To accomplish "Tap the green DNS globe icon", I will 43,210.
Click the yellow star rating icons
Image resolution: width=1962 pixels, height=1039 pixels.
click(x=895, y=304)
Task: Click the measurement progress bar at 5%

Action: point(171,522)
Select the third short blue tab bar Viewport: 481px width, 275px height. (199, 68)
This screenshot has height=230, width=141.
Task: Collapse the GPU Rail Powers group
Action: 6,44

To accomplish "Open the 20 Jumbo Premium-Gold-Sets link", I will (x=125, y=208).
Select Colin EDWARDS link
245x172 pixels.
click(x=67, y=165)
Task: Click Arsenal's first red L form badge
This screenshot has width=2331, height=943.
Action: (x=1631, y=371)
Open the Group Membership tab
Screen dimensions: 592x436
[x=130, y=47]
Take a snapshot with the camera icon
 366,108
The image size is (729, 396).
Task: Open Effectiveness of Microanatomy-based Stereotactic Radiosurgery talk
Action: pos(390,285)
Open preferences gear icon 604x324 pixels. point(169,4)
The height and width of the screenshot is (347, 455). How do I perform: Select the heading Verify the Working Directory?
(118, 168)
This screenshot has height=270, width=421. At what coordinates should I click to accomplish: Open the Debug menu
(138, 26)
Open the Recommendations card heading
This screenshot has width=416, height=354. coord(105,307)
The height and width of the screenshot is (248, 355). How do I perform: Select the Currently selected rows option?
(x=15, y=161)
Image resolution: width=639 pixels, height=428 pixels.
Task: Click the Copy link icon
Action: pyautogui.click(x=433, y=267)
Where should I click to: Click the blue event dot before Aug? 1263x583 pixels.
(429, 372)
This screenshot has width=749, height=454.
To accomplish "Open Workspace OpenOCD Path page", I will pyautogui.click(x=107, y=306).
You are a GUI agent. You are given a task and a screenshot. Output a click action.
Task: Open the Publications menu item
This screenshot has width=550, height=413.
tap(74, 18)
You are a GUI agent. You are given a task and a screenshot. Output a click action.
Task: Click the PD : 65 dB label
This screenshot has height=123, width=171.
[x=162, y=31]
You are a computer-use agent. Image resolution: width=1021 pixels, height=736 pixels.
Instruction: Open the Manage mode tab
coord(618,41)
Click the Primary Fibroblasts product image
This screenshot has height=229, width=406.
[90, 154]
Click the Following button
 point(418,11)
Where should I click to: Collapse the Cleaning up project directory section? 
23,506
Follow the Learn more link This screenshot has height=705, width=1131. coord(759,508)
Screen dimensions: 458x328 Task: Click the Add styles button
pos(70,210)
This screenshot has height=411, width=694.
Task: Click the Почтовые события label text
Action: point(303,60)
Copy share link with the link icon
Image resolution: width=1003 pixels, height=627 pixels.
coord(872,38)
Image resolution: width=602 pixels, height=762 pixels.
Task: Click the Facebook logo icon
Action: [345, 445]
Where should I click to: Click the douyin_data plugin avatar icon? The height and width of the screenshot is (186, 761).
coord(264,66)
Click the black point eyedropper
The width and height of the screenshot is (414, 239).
|---|
[Problem description] Return all of the data exactly as it reads.

[Your solution]
To accomplish "Tap the green DNS globe icon", I will 43,210.
Click the yellow star rating icons
Image resolution: width=1962 pixels, height=1039 pixels.
click(x=895, y=304)
Task: Click the measurement progress bar at 5%

Action: point(171,522)
Select the third short blue tab bar Viewport: 481px width, 275px height. (199, 68)
This screenshot has height=230, width=141.
Task: Collapse the GPU Rail Powers group
Action: 6,44

To accomplish "Open the 20 Jumbo Premium-Gold-Sets link", I will (x=125, y=208).
Select Colin EDWARDS link
245x172 pixels.
click(x=67, y=165)
Task: Click Arsenal's first red L form badge
This screenshot has width=2331, height=943.
Action: (x=1631, y=371)
Open the Group Membership tab
Screen dimensions: 592x436
[x=130, y=47]
Take a snapshot with the camera icon
 366,108
The image size is (729, 396).
Task: Open Effectiveness of Microanatomy-based Stereotactic Radiosurgery talk
Action: pos(390,285)
Open preferences gear icon 604x324 pixels. point(169,4)
The height and width of the screenshot is (347, 455). How do I perform: Select the heading Verify the Working Directory?
(118, 168)
This screenshot has height=270, width=421. At what coordinates should I click to accomplish: Open the Debug menu
(138, 26)
Open the Recommendations card heading
This screenshot has width=416, height=354. coord(105,307)
The height and width of the screenshot is (248, 355). How do I perform: Select the Currently selected rows option?
(x=15, y=161)
Image resolution: width=639 pixels, height=428 pixels.
Task: Click the Copy link icon
Action: pyautogui.click(x=433, y=267)
Where should I click to: Click the blue event dot before Aug? 1263x583 pixels.
(429, 372)
This screenshot has width=749, height=454.
To accomplish "Open Workspace OpenOCD Path page", I will pyautogui.click(x=107, y=306).
You are a GUI agent. You are given a task and a screenshot. Output a click action.
Task: Open the Publications menu item
This screenshot has width=550, height=413.
tap(74, 18)
You are a GUI agent. You are given a task and a screenshot. Output a click action.
Task: Click the PD : 65 dB label
This screenshot has height=123, width=171.
[x=162, y=31]
You are a computer-use agent. Image resolution: width=1021 pixels, height=736 pixels.
Instruction: Open the Manage mode tab
coord(618,41)
Click the Primary Fibroblasts product image
This screenshot has height=229, width=406.
[90, 154]
Click the Following button
 point(418,11)
Where should I click to: Collapse the Cleaning up project directory section? 
23,506
Follow the Learn more link This screenshot has height=705, width=1131. coord(759,508)
Screen dimensions: 458x328 Task: Click the Add styles button
pos(70,210)
This screenshot has height=411, width=694.
Task: Click the Почтовые события label text
Action: point(303,60)
Copy share link with the link icon
Image resolution: width=1003 pixels, height=627 pixels.
coord(872,38)
Image resolution: width=602 pixels, height=762 pixels.
Task: Click the Facebook logo icon
Action: [345, 445]
Where should I click to: Click the douyin_data plugin avatar icon? The height and width of the screenshot is (186, 761).
coord(264,66)
Click the black point eyedropper
The width and height of the screenshot is (414, 239).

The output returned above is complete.